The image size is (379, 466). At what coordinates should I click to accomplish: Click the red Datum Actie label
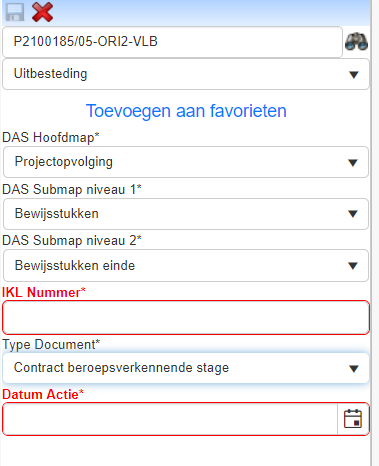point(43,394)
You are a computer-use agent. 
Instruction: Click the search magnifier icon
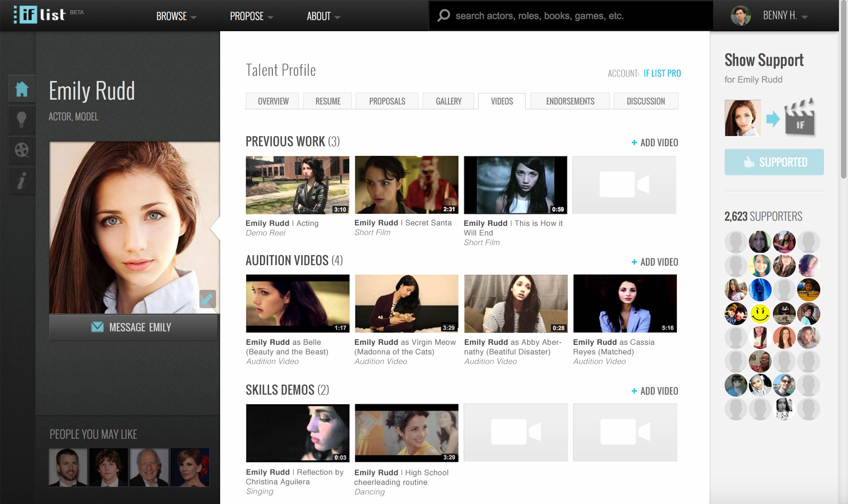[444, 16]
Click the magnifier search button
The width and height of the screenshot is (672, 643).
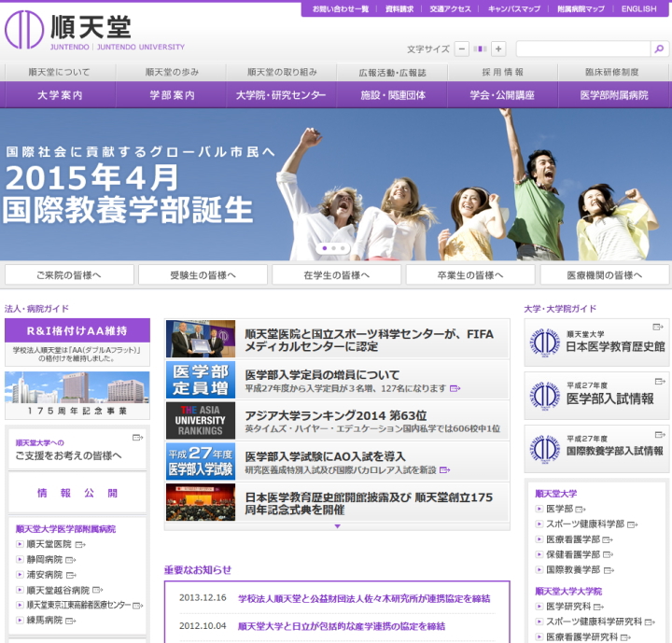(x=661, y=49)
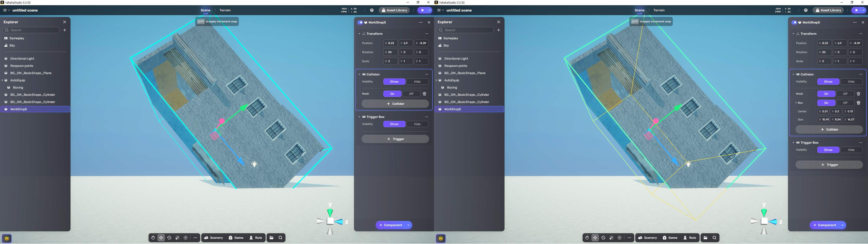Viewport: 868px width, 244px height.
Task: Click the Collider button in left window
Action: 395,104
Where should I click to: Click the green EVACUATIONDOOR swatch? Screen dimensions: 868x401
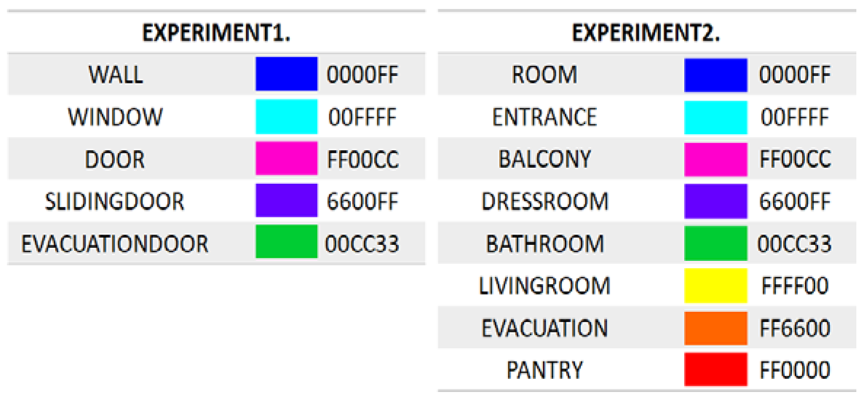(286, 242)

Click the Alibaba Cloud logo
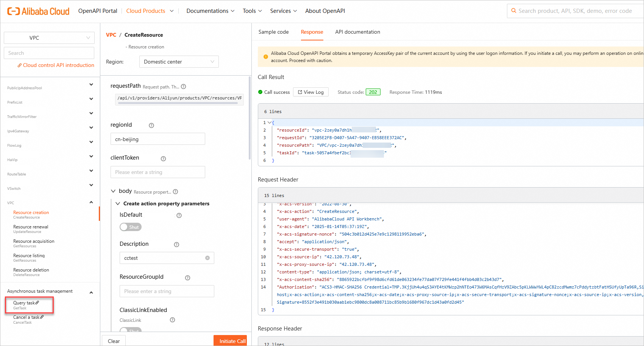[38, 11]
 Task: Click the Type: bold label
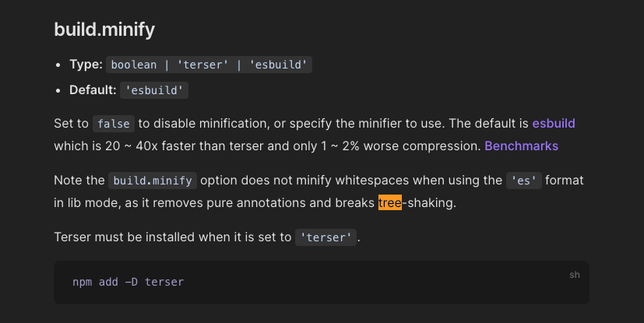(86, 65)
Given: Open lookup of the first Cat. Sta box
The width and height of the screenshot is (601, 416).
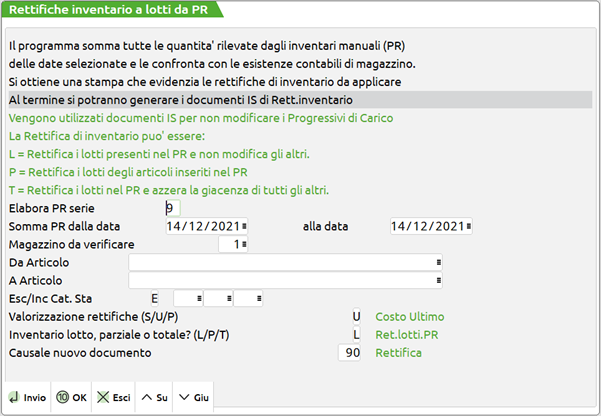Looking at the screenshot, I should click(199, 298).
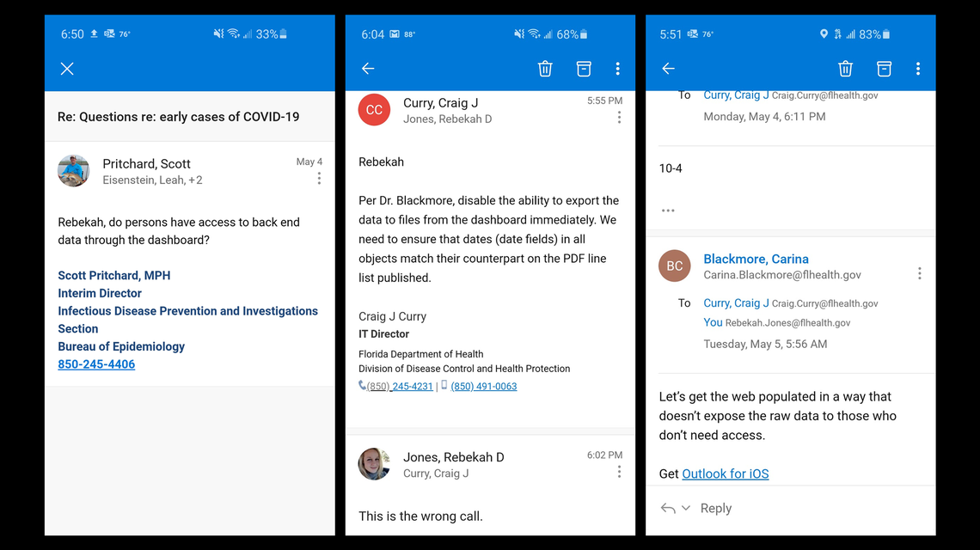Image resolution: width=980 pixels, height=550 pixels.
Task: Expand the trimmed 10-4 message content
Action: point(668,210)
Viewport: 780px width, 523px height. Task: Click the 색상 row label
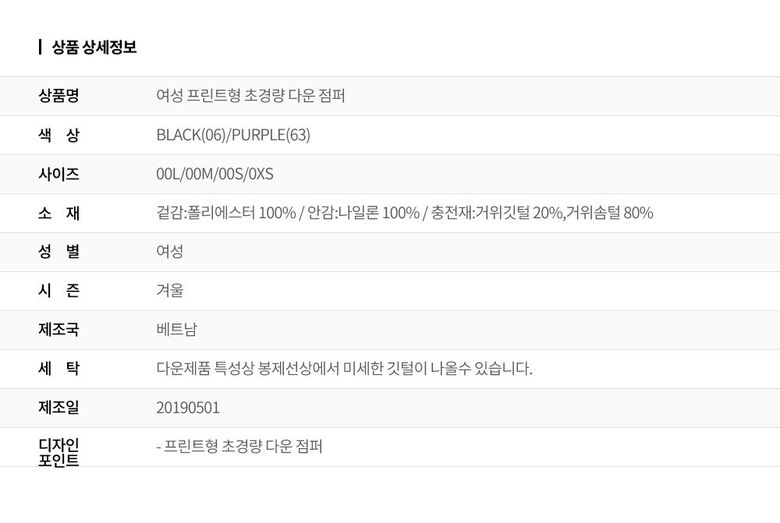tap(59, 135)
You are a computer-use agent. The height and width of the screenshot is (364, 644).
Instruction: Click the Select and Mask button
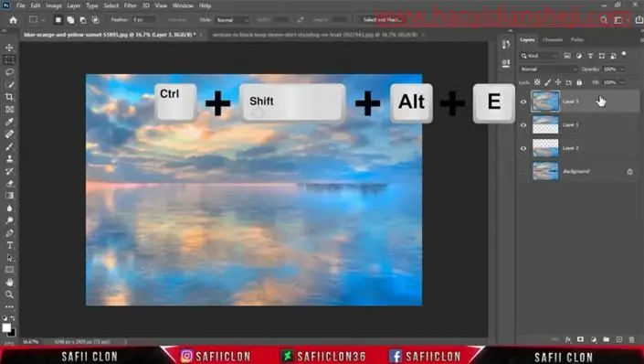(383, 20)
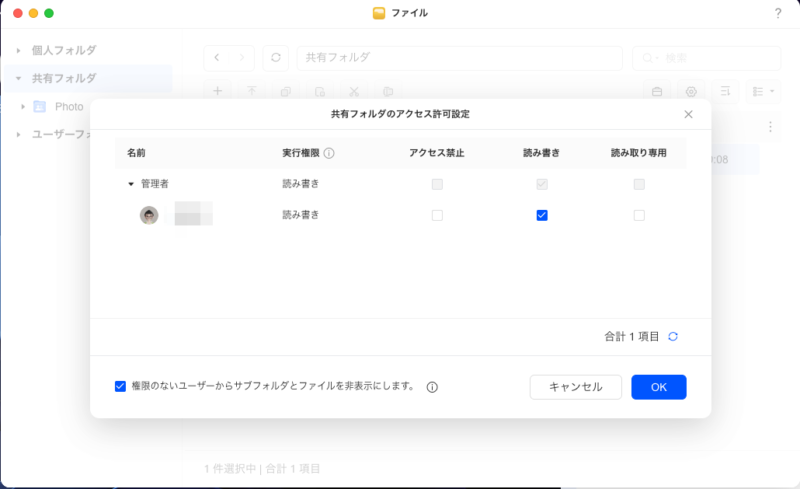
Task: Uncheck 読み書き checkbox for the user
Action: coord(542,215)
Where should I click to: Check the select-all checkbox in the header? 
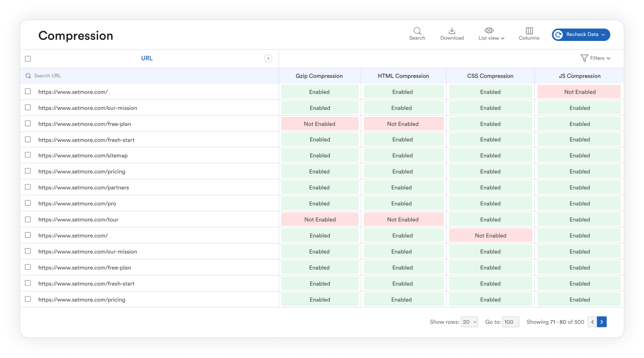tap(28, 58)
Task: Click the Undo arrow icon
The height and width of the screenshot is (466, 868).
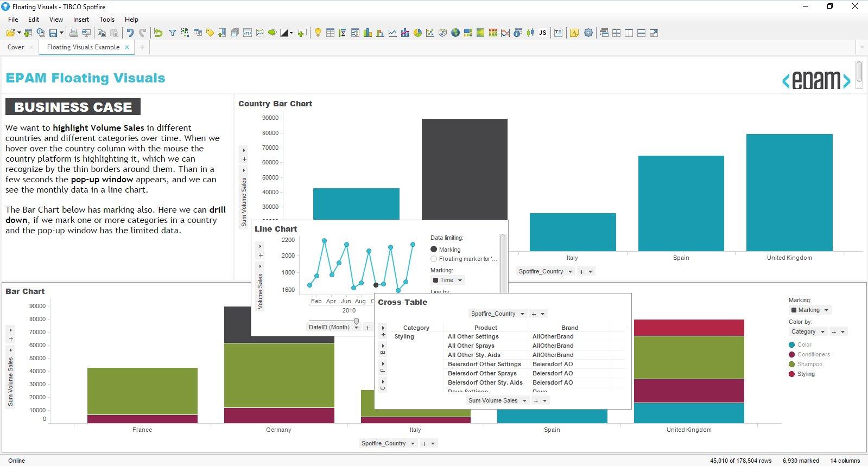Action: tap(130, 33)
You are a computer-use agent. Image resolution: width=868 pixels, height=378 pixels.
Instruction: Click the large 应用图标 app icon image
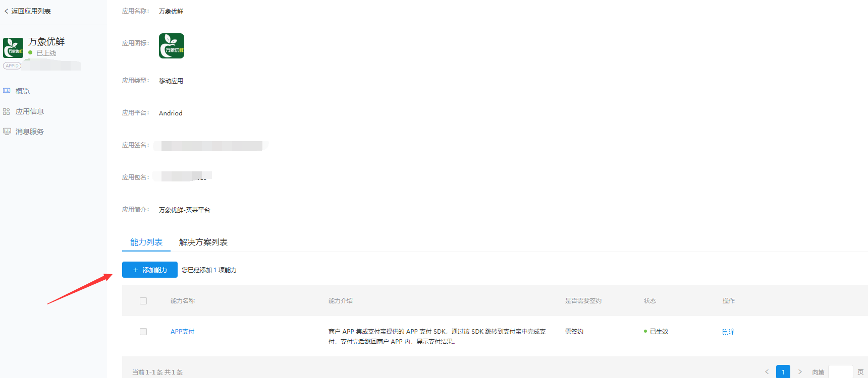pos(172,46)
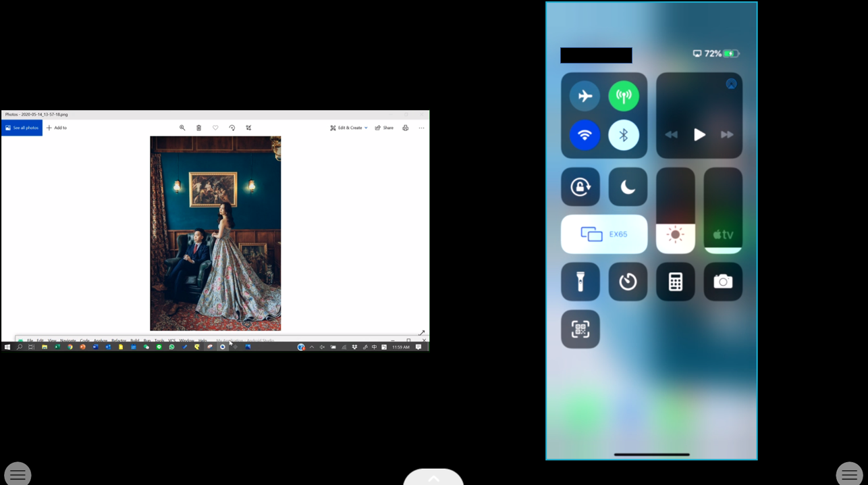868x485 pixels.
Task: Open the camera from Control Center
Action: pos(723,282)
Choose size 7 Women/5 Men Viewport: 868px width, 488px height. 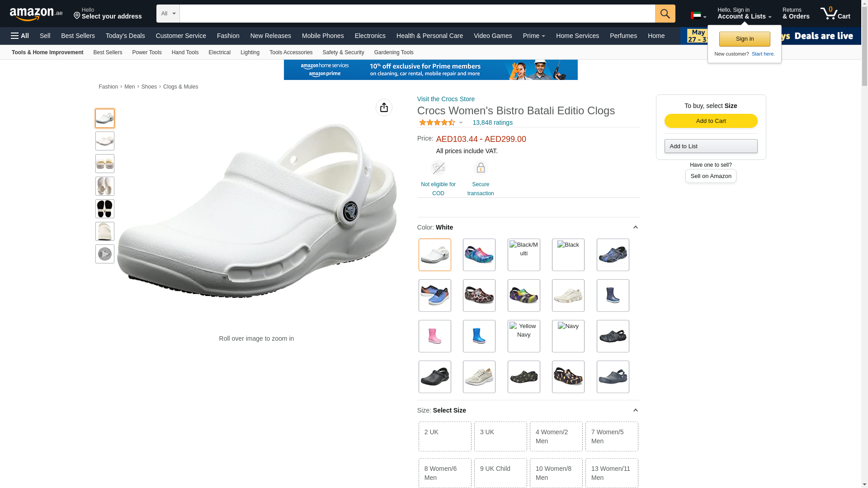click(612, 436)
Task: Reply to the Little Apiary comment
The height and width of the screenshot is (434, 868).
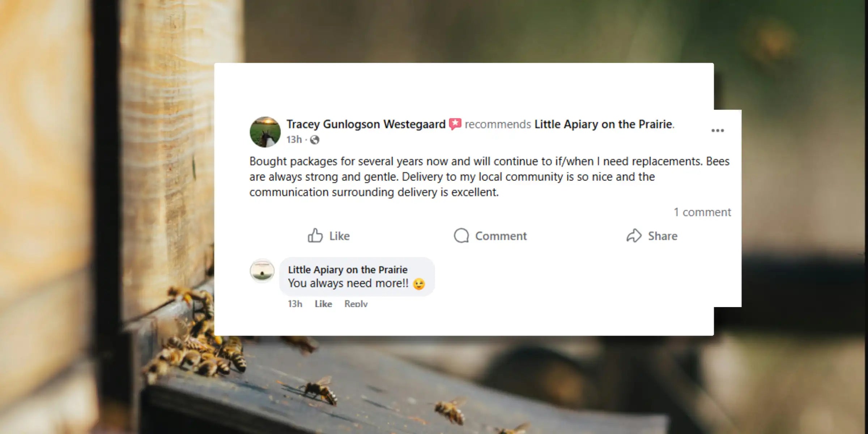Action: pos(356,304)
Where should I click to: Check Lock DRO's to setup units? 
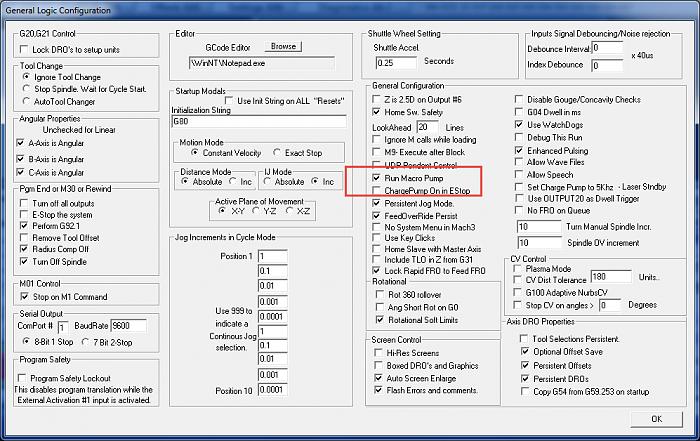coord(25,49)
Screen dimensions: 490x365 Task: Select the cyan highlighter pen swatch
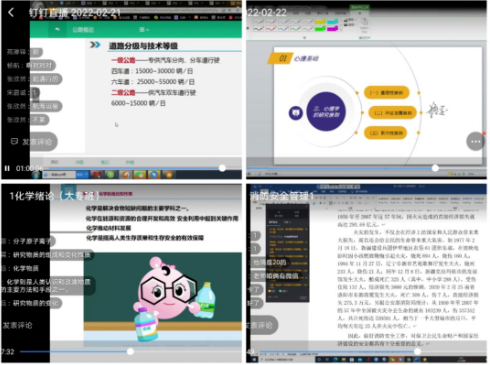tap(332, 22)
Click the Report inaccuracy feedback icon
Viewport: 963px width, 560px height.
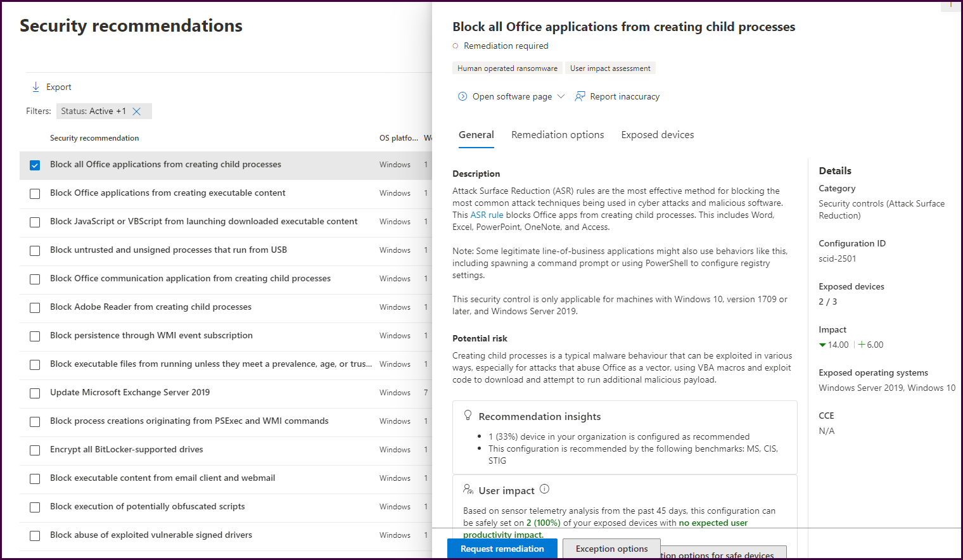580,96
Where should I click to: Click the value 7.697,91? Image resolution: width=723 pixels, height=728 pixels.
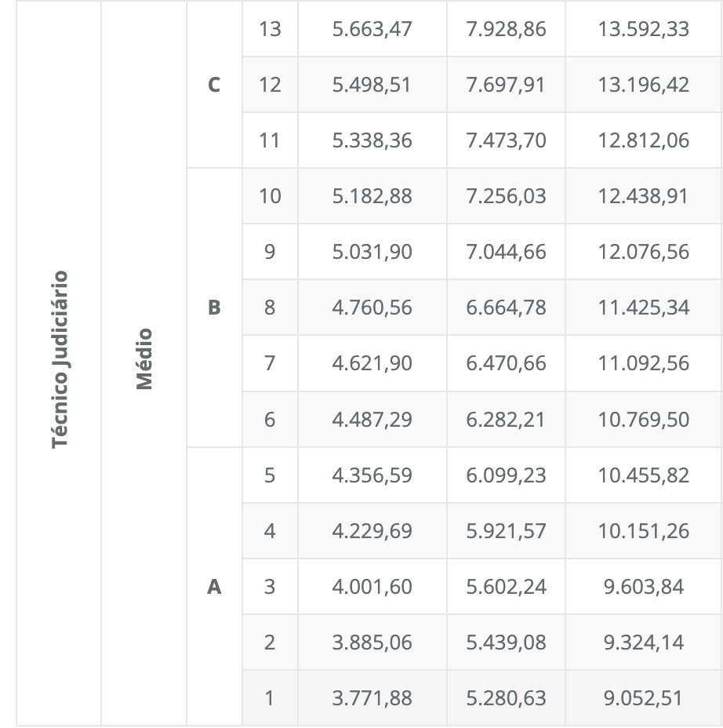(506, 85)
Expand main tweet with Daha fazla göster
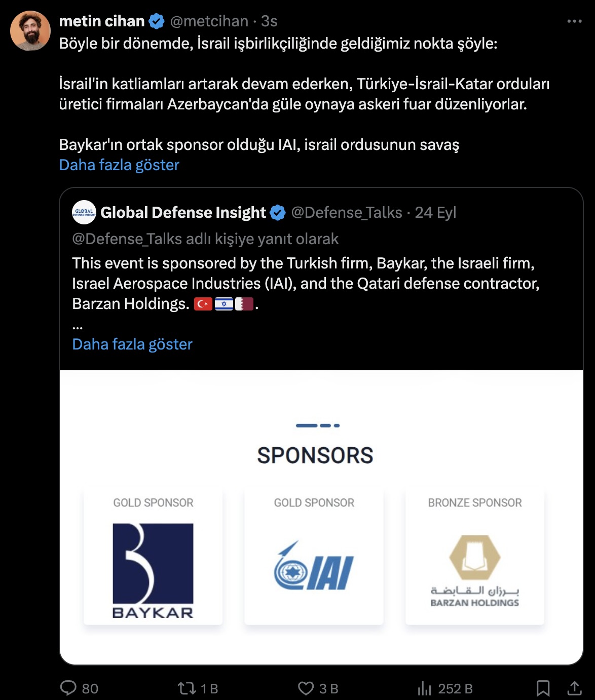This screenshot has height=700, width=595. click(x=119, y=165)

_Exercise details_
Only the lines from the one containing "Where should I click to: Check Lock" through the final line of the data should be given again, exactly and without pictures.

_Answer_
Where should I click to: Check Lock DRO's to setup units? 
coord(25,49)
Screen dimensions: 490x365 Task: Select the cyan highlighter pen swatch
tap(332, 22)
Click the Report inaccuracy feedback icon
Viewport: 963px width, 560px height.
580,96
Where should I click to: Click the value 7.697,91? Image resolution: width=723 pixels, height=728 pixels.
(506, 85)
Expand main tweet with Daha fazla göster
This screenshot has height=700, width=595. click(x=119, y=165)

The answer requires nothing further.